El Presidente Enrique Peña Nieto inauguró la Semana Nacional de Transparencia 2015.

El Estado Mexicano vive una nueva etapa de transparencia y rendición de cuentas en conjunto con la sociedad civil.

Como prueba de estos avances se encuentra la promulgación de la Ley General de Transparencia y Acceso a la Información Pública que obliga a ser más transparentes a más autoridades e instituciones.

Ahora, cualquier entidad, persona física, moral o sindicato que ejerza recursos públicos o realice actos de autoridad están obligados a acatar las leyes de transparencia.
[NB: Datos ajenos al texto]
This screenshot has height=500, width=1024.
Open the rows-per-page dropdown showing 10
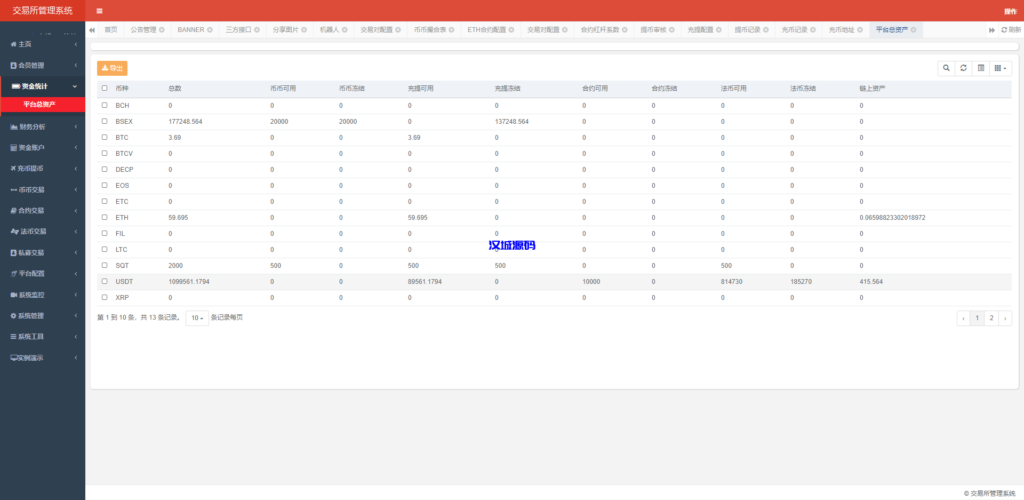coord(197,317)
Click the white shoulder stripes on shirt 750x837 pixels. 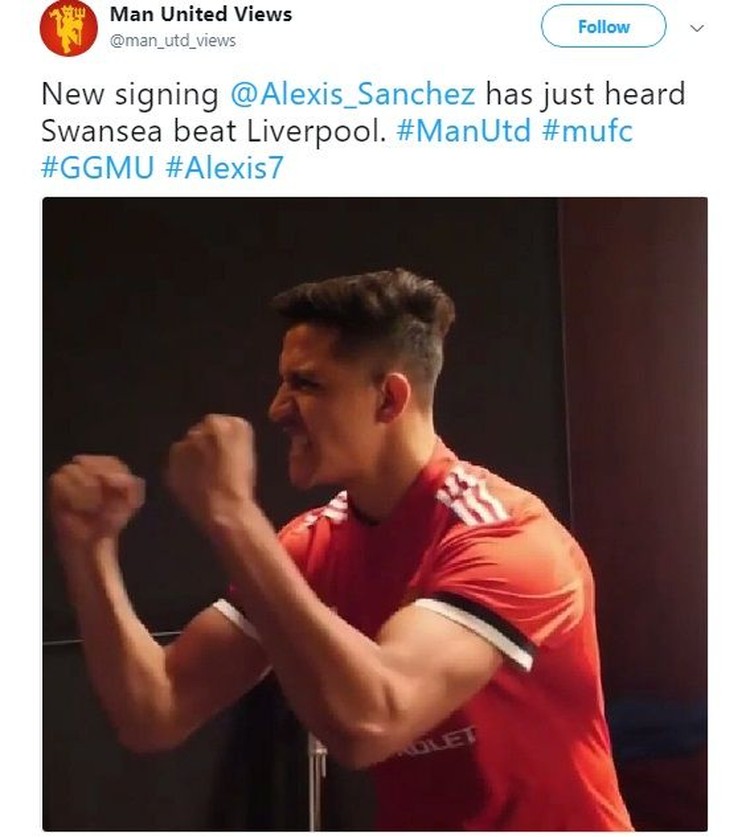click(470, 494)
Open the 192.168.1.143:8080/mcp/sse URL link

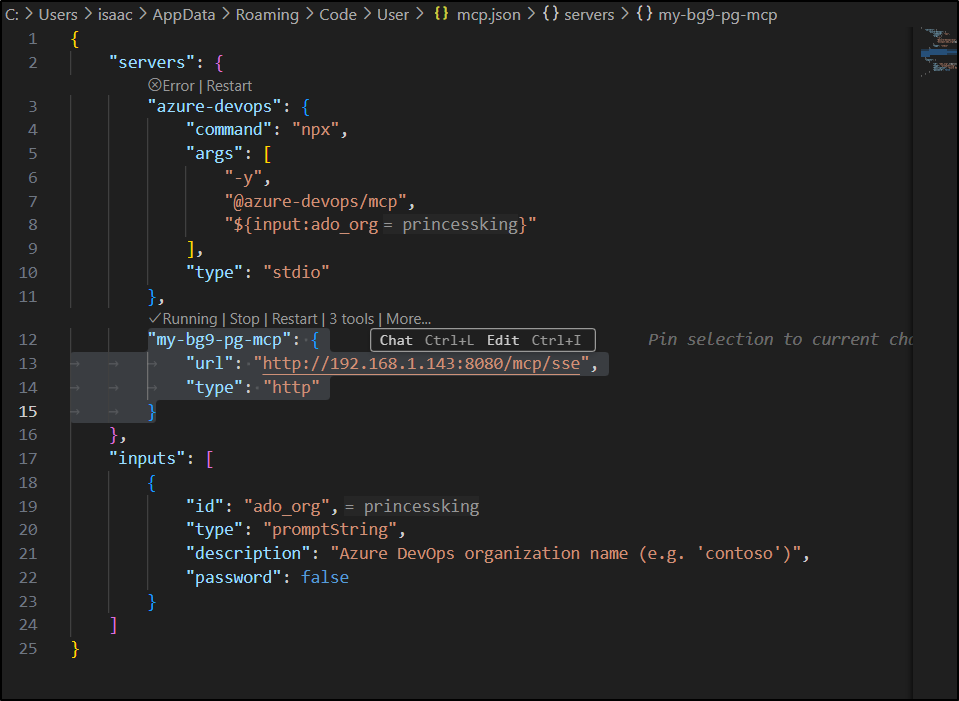pos(421,364)
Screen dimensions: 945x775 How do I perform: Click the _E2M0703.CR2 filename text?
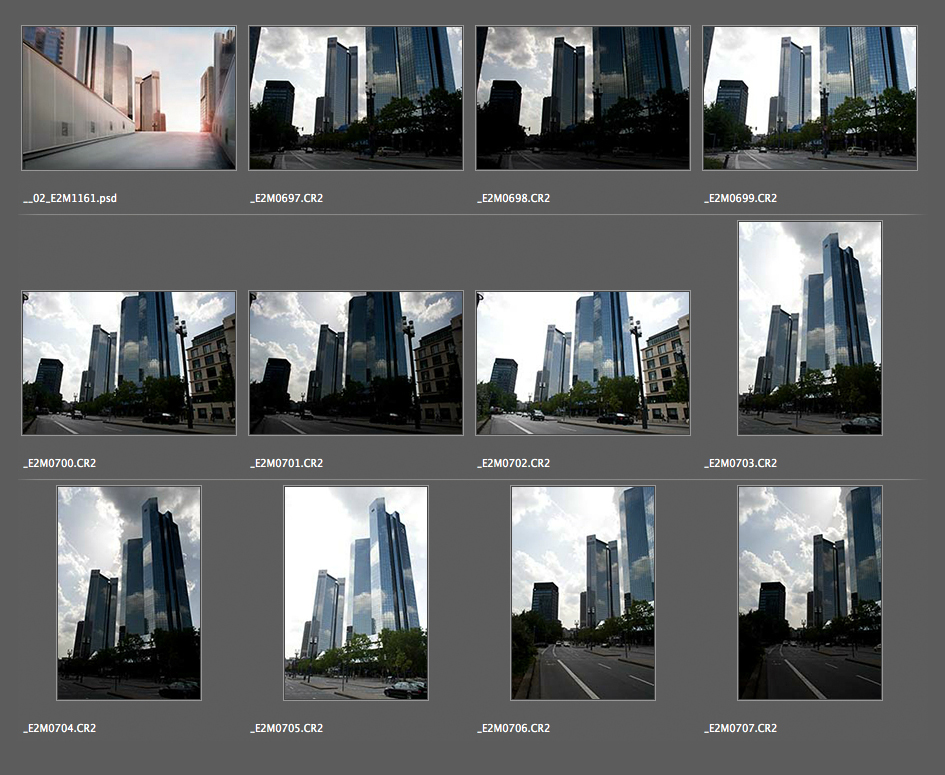pyautogui.click(x=740, y=463)
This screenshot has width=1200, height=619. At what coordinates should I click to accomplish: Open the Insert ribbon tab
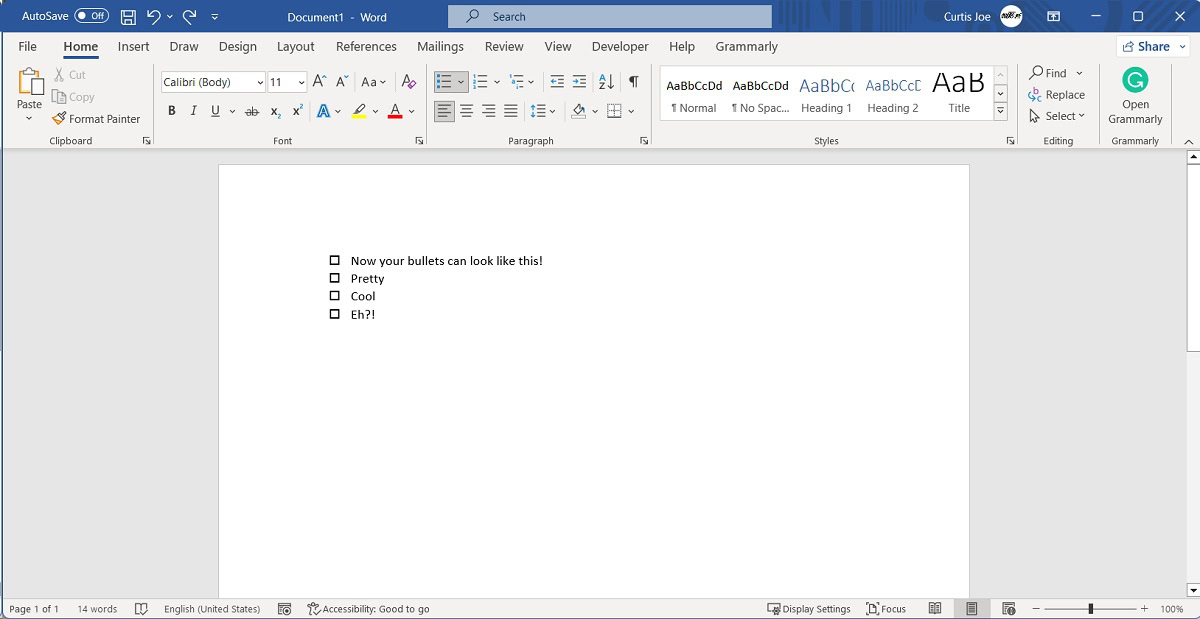click(x=133, y=46)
Para asegurar su cumplimiento, la Ley crea el Sistema Nacional de Transparencia cuyo Consejo ya fue instalado y establece una relación cercana y directa entre ciudadanos y autoridades.
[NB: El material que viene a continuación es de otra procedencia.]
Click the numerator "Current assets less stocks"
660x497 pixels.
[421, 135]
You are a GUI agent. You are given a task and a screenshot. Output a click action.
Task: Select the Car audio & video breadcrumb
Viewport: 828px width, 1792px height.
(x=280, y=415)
Los alcances de la Agenda de Transparencia que ya cumple el Estado Mexicano convocan al trabajo colaborativo y corresponsable de todos los órdenes de gobierno y de todas las instituciones.

La transparencia y la democracia van de la mano, se complementan y se fortalecen; la primer permite que los ciudadanos estén mejor informadas y tengan más elementos para decidir sobre su vida en el contexto de la segunda.

Por ello, la transparencia no es un fin en sí mismo sino un medio para mejorar la actuación de los gobiernos.